Swaledale is always a pleasure to explore at any time of the year and Reeth makes a popular starting point.
Distance: 8 miles, or 4 miles if Scabba Wath Bridge is used
Time: 4 or 2 hours
Grade: easy, no climbing, stiles mainly in first two miles
Conditions: well signed paths and tracks
Refreshments: Reeth
OS Explorer Map OL30
Originally published: 6 May 2011
This easy 8 mile route does not scale any heights yet offers extensive views over one of Yorkshire's most exquisite valleys.
We start from the spacious green in the heart of Reeth, (GR 038993), which is surrounded by sufficient pubs and tearooms to fortify, or revitalise, any walker. Go to the wide gap in the south-west corner and pass to the left of Hudson House into Anvil Square. At the end follow a walled, tarred path for a few yards before turning left down a lane for about 100 yards.
Then bear right along the track signed to the Swing Bridge. Beyond the doctors' surgery a fine stone causeway leads to a junction. Go straight ahead here through a gate. The path is well marked and soon runs along one of Reeth's medieval cultivation lynchets which are terraced up the hillside and would once have provided crops for the village.
Ignore a path which descends to the riverside and instead stay at the same level with the right of way well marked by a series of stiles. All the way through to Healaugh the dale is dominated by the bulk of Harkerside on the south side of the river. There are also good views both back down the valley and ahead to the distant hills of upper Swaledale.
The path finishes on the tiny green by Healaugh's manor house. The name comes from the Anglo-Saxon for 'clearing in the the forest'. Go left along the narrow B 6270. Most of the houses are of the 17th and 18th centuries. As in many Swaledale settlements they are set at a variety of angles to the road which slows down the traffic and allows the walker to appreciate them.
At the far end of the houses turn right on the lane to Kearton. For the next 300 yards you are following the line of the old road up the dale which kept to the high limestone terrace on the north side and for centuries was used by itinerant packmen, officials, lead miners and people going to market. It is often referred to as the Corpse Road and was used by funeral parties who carried the coffins from the villages of the upper dale to the consecrated burial ground at Grinton. The practice ceased with the opening of a new churchyard at Muker in 1580.
After crossing Barney Beck and where the lane bears right, go left on a path signed to Robin Gate. Pass to the right of a barn in the middle of the first field and then through a gap in a wall between two fields. From here it's easy, level walking from stile to stile with a glimpse of Scabba Wath Bridge below and glorious vistas ahead that unfold with every step. It's only when you are well past the bridge that the path begins to descend gently to the house called Robin Gate on the valley road. Turn right along it. (If you wish to halve the walk then go left along the road to Scabba Wath and cross the bridge to rejoin the return route).

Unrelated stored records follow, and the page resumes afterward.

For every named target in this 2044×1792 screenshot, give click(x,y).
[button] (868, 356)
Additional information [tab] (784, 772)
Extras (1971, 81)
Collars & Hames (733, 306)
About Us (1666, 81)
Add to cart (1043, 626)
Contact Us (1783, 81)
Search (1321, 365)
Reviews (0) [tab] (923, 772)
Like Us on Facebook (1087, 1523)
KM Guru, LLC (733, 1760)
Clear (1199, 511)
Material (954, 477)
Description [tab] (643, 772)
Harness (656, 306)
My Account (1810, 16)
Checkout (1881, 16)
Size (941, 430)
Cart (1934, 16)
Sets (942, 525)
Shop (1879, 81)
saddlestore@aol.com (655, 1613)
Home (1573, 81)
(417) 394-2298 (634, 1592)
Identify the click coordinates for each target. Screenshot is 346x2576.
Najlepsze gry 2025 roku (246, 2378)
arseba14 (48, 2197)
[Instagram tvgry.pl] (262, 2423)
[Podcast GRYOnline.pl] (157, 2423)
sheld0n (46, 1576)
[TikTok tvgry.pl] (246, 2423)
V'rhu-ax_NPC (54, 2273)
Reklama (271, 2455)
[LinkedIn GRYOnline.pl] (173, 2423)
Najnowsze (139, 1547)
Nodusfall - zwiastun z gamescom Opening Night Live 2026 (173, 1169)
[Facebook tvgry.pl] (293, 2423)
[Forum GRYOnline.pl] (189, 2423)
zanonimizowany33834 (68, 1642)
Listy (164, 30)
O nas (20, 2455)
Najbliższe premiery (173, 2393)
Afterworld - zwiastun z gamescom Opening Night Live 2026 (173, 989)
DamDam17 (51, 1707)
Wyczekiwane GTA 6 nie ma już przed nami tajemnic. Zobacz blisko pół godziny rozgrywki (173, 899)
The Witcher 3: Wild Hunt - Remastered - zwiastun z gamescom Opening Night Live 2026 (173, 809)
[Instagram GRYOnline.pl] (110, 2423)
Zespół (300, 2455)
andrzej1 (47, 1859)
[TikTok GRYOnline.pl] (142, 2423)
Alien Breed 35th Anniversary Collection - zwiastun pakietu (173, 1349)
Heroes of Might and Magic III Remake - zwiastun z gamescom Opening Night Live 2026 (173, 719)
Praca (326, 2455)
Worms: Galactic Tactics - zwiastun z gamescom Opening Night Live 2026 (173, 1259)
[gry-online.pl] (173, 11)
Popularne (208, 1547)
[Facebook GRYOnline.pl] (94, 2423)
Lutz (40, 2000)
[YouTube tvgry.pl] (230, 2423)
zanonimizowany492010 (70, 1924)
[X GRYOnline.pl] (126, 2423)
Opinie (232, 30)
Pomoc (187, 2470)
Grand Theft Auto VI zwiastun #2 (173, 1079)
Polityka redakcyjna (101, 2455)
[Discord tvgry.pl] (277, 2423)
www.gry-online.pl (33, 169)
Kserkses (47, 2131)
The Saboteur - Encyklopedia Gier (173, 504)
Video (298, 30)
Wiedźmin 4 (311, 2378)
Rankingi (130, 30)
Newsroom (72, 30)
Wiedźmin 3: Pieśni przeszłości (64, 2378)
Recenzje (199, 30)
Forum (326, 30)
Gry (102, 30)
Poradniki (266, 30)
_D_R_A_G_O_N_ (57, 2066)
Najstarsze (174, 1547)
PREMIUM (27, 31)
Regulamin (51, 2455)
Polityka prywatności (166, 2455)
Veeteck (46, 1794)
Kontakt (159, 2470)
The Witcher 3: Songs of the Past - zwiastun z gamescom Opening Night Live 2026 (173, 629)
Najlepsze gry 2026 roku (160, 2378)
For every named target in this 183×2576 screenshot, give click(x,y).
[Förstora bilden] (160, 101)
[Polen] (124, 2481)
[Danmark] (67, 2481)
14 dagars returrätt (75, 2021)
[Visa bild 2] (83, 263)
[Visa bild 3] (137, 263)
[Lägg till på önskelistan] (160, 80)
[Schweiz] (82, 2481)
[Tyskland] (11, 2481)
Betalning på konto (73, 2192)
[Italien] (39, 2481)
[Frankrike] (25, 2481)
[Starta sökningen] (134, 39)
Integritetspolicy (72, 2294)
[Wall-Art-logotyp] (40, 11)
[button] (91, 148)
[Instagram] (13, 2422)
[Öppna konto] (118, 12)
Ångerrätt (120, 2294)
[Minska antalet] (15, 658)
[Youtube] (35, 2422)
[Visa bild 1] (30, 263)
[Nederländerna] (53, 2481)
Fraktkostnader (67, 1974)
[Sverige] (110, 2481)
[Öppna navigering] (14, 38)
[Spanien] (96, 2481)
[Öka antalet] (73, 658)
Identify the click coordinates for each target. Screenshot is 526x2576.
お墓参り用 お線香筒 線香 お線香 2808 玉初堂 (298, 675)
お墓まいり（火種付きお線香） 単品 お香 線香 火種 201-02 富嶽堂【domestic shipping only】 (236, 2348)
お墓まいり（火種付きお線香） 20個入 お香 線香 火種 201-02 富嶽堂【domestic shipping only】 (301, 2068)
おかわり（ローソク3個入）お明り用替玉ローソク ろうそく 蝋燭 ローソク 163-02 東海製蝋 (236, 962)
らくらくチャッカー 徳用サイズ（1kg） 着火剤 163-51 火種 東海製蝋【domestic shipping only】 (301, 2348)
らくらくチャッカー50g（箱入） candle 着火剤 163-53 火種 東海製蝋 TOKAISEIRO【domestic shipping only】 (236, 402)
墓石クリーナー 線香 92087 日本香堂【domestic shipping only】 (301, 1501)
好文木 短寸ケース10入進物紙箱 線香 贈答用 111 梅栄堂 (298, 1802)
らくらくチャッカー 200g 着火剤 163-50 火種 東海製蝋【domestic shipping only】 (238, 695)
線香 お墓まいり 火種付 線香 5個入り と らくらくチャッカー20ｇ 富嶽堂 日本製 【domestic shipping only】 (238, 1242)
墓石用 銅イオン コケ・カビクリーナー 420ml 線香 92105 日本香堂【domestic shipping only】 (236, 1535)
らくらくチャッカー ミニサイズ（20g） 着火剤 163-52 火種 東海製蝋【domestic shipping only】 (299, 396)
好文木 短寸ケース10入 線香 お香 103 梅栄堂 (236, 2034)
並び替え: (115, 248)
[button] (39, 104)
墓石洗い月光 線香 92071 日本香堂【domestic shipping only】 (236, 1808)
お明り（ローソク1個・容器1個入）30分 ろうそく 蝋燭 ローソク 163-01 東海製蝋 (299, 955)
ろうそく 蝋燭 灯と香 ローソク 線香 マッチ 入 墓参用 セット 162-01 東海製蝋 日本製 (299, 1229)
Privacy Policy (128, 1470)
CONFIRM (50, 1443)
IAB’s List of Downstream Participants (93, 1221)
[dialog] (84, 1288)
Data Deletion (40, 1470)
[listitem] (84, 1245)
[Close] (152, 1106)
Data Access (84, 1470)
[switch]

The road climbs through trees away from the river bank. In about 250 yards turn left on a path which curls round through the trees back to the river. The next mile and a half is a delight with the rushing Swale for company and ever changing views across the meadows to the twin villages of Feetham and Low Row perched on the valley side.
At the end of this section the path takes to a flat, but broad wall top to reach Isles Bridge, built in 1835 to replace a wooden one. Cross it and turn left. In about 300 yards the lane passes over the natural limestone staircase of Mirk Gill which must flow spectacularly after heavy rain. Just beyond, at Low House, you can hardly miss J Harker's handsome farmhouse of 1840 on the right.
Now bear left on Low Lane to follow the original unsurfaced road along the valley floor. There's no traffic to disturb the tranquillity along this two mile walled route which has survived, virtually unimproved, for 300 years. The lane is tree lined and there are rewarding glimpses of the heights of Feetham Pasture and then Calver, to the left.
At Low Whita we join a tarred lane and bear left. On the left is How Hill with a prehistoric earthwork and, a few more yards down the lane on the left there's a prominent drumlin, evidence of the glacial action which helped to create Swaledale's landscape.
Ignore the 19th century Scabba Wath Bridge and go right on the tarred lane to Grinton. In a quarter of a mile a cattle grid is crossed and in a similar distance we bear left on a path. After a gate in a high wall the path continues on a beautiful terrace above the steep wooded slopes of the Swale. The views over to Healaugh and down the dale to Fremington Edge are magnificent.
It's now easy going downstream along the river bank and past a set of robust stepping stones, part of a right of way leading across the fields to Healaugh. Ahead is the Swing Bridge, restored after the original was swept away in floods a decade ago. From it there are good views of the terraces of Reeth's medieval lynchets on the far bank.
Beyond the bridge it is an leisurely half mile back to Reeth.